> **Using the information**:
1. According to the news report on Bernanke's testimony, by how many points did the Dow Jones Industrial average fall on Tuesday?
2. Rewrite the stretch of the news report on Bernanke's testimony from "WASHINGTON (AP) _" through "by 416.02 points.", replacing "sell-off" with "decline".
3. Write the next part of the news report on Bernanke's testimony, picking up after its final sentence.

> **Excerpted passage**:
==========
WASHINGTON (AP) _ Federal Reserve Chairman Ben Bernanke told Congress on Wednesday that the administration and federal regulators are closely monitoring financial markets in the wake of the biggest sell-off in stock prices in more than five years but so far the markets appear to be ``working well.''
Bernanke said there did not appear to be a ``single trigger' to Tuesday's big drop, which saw the Dow Jones Industrial average fall by 416.02 points.
Testifying before the House Budget Committee, Bernanke also said there had been no major change in the outlook for the economy, reiterating that the Fed expects ``moderate growth'' this year.
Bernanke said that the Fed along with the president's working group, which was formed in the wake of the 1987 stock market crash, had been closely monitoring market developments. He said that the markets ``seem to be working well.''
He said there had been ``no material change in our expectations for the U.S. economy since I last reported to Congress'' when he delivered the Fed's latest economic outlook two weeks ago.
``We are looking for moderate growth in the U.S. economy going forward,'' Bernanke said. He said that if current corrections under way in housing and the amount of inventories being held by business stabilize in coming months, the economy should begin to rebound from its current slowdown by the end of the year.
Bernanke's comments on the stock market decline occurred at a hearing where he delivered virtually identical warnings about the need to deal with looming budget problems in the government's giant benefit programs of Social Security, Medicare and Medicaid.
==========
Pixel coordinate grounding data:

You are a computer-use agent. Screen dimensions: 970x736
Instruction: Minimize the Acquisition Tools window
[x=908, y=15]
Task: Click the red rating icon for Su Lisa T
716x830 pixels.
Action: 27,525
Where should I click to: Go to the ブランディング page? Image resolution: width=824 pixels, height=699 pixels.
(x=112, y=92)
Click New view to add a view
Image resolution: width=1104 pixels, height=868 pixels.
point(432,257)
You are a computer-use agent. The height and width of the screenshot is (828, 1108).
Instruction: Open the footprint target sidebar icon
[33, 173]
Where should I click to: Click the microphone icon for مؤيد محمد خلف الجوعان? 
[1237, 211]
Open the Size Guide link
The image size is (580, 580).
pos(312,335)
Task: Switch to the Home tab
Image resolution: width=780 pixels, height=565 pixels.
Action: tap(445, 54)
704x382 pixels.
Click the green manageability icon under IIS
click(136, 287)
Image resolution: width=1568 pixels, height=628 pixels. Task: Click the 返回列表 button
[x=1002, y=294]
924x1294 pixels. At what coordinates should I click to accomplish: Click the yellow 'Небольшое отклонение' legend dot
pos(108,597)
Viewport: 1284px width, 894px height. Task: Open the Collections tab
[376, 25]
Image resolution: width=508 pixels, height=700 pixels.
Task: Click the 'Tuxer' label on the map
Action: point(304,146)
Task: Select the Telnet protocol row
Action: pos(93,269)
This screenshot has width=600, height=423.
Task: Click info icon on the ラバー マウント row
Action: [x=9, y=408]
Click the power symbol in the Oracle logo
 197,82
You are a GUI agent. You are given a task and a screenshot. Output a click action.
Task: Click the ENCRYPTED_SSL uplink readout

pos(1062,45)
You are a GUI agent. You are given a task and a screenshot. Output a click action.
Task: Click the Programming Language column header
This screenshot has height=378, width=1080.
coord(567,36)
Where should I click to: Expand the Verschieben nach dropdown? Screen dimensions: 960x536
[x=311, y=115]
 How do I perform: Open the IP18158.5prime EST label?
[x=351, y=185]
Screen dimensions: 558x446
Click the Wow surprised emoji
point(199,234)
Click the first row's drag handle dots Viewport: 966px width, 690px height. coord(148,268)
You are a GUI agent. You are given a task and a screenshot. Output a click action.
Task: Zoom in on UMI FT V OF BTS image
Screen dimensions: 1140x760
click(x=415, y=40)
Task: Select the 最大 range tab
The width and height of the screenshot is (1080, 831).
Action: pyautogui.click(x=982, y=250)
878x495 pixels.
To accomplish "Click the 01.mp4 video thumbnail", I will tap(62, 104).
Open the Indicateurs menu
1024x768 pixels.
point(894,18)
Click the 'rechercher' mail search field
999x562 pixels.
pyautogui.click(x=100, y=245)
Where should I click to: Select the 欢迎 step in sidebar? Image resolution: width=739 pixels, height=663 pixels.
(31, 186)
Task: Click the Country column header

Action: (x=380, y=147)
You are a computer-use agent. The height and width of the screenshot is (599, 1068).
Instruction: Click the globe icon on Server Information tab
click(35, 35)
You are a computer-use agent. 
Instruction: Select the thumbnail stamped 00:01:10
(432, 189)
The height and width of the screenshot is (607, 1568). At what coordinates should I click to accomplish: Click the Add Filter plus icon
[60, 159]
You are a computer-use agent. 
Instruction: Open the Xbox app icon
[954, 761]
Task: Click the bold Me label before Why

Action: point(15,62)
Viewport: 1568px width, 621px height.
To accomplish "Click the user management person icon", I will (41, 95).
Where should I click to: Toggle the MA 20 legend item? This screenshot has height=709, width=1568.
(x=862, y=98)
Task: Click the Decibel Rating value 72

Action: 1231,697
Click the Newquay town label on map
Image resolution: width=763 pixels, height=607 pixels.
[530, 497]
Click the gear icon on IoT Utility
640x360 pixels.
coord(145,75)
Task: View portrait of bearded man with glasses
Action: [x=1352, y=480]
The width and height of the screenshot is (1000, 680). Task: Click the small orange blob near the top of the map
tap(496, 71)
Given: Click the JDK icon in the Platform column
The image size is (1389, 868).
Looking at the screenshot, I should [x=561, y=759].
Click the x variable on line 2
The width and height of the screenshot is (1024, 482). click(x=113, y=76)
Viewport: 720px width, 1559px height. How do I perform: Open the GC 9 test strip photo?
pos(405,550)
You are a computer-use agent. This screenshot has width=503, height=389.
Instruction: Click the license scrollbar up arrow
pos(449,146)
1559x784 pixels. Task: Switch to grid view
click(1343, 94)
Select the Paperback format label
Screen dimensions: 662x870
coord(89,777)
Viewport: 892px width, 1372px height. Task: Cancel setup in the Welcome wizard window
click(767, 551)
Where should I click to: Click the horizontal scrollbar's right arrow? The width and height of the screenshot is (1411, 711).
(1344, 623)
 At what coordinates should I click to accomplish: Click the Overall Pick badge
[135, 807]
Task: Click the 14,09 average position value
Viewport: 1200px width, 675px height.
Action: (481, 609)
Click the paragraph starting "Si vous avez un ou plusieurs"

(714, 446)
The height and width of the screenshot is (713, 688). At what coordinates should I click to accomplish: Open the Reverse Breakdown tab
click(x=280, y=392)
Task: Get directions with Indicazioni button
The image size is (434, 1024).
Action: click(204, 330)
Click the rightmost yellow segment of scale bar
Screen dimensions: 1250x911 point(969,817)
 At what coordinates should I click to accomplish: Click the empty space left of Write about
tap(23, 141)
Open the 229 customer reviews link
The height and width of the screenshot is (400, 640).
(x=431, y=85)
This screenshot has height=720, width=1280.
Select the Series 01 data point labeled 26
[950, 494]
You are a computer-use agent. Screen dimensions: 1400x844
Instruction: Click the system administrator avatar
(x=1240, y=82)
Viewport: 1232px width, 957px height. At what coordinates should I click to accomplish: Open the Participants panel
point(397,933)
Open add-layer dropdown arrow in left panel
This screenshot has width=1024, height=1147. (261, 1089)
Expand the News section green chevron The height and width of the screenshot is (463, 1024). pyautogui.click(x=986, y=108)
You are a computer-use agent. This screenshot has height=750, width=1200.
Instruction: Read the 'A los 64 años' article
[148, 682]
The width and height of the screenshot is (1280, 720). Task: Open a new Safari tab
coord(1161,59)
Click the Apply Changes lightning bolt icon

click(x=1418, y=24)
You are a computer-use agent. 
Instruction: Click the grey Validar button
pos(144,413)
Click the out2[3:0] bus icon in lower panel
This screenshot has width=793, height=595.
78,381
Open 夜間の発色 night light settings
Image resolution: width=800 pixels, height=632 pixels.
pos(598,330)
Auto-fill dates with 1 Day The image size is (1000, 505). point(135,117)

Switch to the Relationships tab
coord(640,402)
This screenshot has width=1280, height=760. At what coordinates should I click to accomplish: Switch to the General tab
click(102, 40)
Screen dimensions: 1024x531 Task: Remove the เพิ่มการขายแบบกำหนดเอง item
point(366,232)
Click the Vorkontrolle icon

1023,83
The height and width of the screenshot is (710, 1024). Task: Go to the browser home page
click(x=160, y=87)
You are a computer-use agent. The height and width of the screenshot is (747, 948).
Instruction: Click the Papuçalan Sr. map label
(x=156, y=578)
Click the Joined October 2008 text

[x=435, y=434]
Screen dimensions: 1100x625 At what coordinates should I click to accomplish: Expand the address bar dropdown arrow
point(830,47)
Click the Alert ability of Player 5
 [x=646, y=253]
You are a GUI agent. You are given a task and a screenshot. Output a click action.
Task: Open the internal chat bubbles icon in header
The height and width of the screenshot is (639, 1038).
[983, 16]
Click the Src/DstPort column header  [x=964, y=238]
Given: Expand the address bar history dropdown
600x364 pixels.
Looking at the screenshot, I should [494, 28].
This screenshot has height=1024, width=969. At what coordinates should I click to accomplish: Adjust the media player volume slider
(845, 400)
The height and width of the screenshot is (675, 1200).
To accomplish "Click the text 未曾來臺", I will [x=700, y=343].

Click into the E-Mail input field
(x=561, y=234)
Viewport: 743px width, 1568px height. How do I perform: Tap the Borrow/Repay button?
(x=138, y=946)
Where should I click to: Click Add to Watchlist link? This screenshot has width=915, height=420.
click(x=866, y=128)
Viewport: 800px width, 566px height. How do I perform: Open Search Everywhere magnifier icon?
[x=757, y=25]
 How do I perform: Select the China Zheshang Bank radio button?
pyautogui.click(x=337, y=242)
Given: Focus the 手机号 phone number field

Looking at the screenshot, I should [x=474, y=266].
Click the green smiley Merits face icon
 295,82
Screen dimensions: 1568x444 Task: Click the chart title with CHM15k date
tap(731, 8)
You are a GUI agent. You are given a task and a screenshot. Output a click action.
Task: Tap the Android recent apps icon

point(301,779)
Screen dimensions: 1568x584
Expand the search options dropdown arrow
==========
> **Answers by item number**:
1. 416.02 points

2.
WASHINGTON (AP) _ Federal Reserve Chairman Ben Bernanke told Congress on Wednesday that the administration and federal regulators are closely monitoring financial markets in the wake of the biggest decline in stock prices in more than five years but so far the markets appear to be ``working well.''
Bernanke said there did not appear to be a ``single trigger' to Tuesday's big drop, which saw the Dow Jones Industrial average fall by 416.02 points.

3.
The market decline on Tuesday was triggered by a steep fall in stock prices on China's Shanghai market, which triggered big declines in other stock markets around the world. It represented the biggest stock market turmoil that has occurred since Bernanke took over as Fed chairman on Feb. 1, 2006, succeeding Alan Greenspan.
At the White House Wednesday, press secretary Tony Snow said that President Bush had called Treasury Secretary Henry Paulson to get a readout on the stock market plunge. Asked what advice the president would give to investors, Snow said: ``The president does not give advice to investors in the stock market.''
Greenspan, speaking by satellite to an audience in Hong Kong on Sunday night, had said that the current five-year-old economic expansion was beginning to show early signs of the types of imbalances that could lead to a recession. He said it was possible the U.S. could be in a recession by the end of this year, although he noted that most private forecasters did not consider that a likely outcome.
Greenspan's comments and the steep drop in the Shanghai market raised worries that investors needed to focus more on the risks facing the global economy.
Bernnake said that he did not think it would be useful to try to single out the various factors that contributed to Tuesday's market decline.